[Exercise]: Return every entry in the listing word for word.

[Entries provided]:
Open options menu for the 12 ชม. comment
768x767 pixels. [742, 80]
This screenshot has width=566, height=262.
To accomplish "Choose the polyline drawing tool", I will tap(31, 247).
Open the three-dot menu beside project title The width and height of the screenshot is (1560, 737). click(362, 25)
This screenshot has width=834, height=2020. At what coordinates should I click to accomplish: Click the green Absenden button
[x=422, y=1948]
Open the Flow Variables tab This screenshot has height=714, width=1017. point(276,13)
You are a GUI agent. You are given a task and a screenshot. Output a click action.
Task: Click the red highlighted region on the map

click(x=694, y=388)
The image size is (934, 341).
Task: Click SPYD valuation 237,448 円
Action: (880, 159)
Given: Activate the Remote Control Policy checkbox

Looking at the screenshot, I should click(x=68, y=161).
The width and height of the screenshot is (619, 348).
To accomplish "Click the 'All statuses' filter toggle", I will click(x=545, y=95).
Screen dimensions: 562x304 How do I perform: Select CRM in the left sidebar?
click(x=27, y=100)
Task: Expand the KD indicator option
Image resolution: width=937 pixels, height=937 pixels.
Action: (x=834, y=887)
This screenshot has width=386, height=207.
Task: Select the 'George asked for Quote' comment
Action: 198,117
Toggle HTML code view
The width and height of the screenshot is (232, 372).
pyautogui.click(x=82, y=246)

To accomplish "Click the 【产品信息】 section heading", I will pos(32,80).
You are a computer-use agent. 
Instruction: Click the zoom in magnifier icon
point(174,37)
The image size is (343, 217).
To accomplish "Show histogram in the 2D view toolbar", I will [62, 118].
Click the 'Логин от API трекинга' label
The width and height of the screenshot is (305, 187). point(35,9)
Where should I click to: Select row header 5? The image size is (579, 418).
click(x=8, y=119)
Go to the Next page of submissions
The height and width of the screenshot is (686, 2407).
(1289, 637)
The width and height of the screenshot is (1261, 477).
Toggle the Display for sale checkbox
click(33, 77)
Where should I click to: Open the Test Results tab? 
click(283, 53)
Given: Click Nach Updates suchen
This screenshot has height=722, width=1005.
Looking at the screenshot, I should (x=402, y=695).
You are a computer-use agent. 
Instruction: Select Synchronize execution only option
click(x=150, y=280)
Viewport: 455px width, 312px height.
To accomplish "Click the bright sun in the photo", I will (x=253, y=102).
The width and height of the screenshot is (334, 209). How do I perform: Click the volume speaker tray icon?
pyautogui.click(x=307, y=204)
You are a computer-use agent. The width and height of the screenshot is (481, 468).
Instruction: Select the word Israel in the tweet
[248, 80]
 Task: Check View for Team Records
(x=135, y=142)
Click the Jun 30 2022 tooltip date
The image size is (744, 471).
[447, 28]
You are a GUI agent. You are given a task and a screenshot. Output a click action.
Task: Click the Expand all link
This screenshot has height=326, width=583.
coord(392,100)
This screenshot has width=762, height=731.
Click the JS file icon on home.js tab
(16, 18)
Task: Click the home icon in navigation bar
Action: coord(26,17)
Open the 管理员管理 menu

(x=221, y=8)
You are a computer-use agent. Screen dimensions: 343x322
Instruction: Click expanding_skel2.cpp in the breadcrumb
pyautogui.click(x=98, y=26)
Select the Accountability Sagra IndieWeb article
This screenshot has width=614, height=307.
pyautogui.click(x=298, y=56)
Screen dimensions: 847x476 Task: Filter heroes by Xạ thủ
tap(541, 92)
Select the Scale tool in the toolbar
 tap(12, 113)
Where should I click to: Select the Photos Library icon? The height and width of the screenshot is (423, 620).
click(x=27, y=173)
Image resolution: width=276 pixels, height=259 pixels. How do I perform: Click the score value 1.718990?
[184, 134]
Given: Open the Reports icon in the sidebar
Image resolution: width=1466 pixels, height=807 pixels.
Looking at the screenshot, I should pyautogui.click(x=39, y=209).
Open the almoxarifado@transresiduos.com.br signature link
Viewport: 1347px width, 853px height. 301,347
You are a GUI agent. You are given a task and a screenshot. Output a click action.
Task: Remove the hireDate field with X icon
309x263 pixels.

[Solution below]:
Open options menu for the 12 ชม. comment
768x767 pixels. [742, 80]
This screenshot has width=566, height=262.
To accomplish "Choose the polyline drawing tool", I will tap(31, 247).
Open the three-dot menu beside project title The width and height of the screenshot is (1560, 737). click(362, 25)
This screenshot has width=834, height=2020. At what coordinates should I click to accomplish: Click the green Absenden button
[x=422, y=1948]
Open the Flow Variables tab This screenshot has height=714, width=1017. point(276,13)
You are a GUI agent. You are given a task and a screenshot. Output a click action.
Task: Click the red highlighted region on the map

click(x=694, y=388)
The image size is (934, 341).
Task: Click SPYD valuation 237,448 円
Action: (880, 159)
Given: Activate the Remote Control Policy checkbox

Looking at the screenshot, I should click(x=68, y=161).
The width and height of the screenshot is (619, 348).
To accomplish "Click the 'All statuses' filter toggle", I will click(x=545, y=95).
Screen dimensions: 562x304 How do I perform: Select CRM in the left sidebar?
click(x=27, y=100)
Task: Expand the KD indicator option
Image resolution: width=937 pixels, height=937 pixels.
Action: (x=834, y=887)
This screenshot has width=386, height=207.
Task: Select the 'George asked for Quote' comment
Action: 198,117
Toggle HTML code view
The width and height of the screenshot is (232, 372).
pyautogui.click(x=82, y=246)

To accomplish "Click the 【产品信息】 section heading", I will pos(32,80).
You are a computer-use agent. 
Instruction: Click the zoom in magnifier icon
point(174,37)
The image size is (343, 217).
To accomplish "Show histogram in the 2D view toolbar", I will [62, 118].
Click the 'Логин от API трекинга' label
The width and height of the screenshot is (305, 187). point(35,9)
Where should I click to: Select row header 5? The image size is (579, 418).
click(x=8, y=119)
Go to the Next page of submissions
The height and width of the screenshot is (686, 2407).
(1289, 637)
The width and height of the screenshot is (1261, 477).
Toggle the Display for sale checkbox
click(33, 77)
Where should I click to: Open the Test Results tab? 
click(283, 53)
Given: Click Nach Updates suchen
This screenshot has height=722, width=1005.
Looking at the screenshot, I should (x=402, y=695).
You are a computer-use agent. 
Instruction: Select Synchronize execution only option
click(x=150, y=280)
Viewport: 455px width, 312px height.
To accomplish "Click the bright sun in the photo", I will (x=253, y=102).
The width and height of the screenshot is (334, 209). How do I perform: Click the volume speaker tray icon?
pyautogui.click(x=307, y=204)
You are a computer-use agent. The width and height of the screenshot is (481, 468).
Instruction: Select the word Israel in the tweet
[248, 80]
 Task: Check View for Team Records
(x=135, y=142)
Click the Jun 30 2022 tooltip date
The image size is (744, 471).
[447, 28]
You are a GUI agent. You are given a task and a screenshot. Output a click action.
Task: Click the Expand all link
This screenshot has height=326, width=583.
coord(392,100)
This screenshot has width=762, height=731.
Click the JS file icon on home.js tab
(16, 18)
Task: Click the home icon in navigation bar
Action: coord(26,17)
Open the 管理员管理 menu

(x=221, y=8)
You are a computer-use agent. Screen dimensions: 343x322
Instruction: Click expanding_skel2.cpp in the breadcrumb
pyautogui.click(x=98, y=26)
Select the Accountability Sagra IndieWeb article
This screenshot has width=614, height=307.
pyautogui.click(x=298, y=56)
Screen dimensions: 847x476 Task: Filter heroes by Xạ thủ
tap(541, 92)
Select the Scale tool in the toolbar
 tap(12, 113)
Where should I click to: Select the Photos Library icon? The height and width of the screenshot is (423, 620).
click(x=27, y=173)
Image resolution: width=276 pixels, height=259 pixels. How do I perform: Click the score value 1.718990?
[184, 134]
Given: Open the Reports icon in the sidebar
Image resolution: width=1466 pixels, height=807 pixels.
Looking at the screenshot, I should pyautogui.click(x=39, y=209).
Open the almoxarifado@transresiduos.com.br signature link
Viewport: 1347px width, 853px height. 301,347
You are a GUI agent. You are given a task and a screenshot. Output a click action.
Task: Remove the hireDate field with X icon
309x263 pixels.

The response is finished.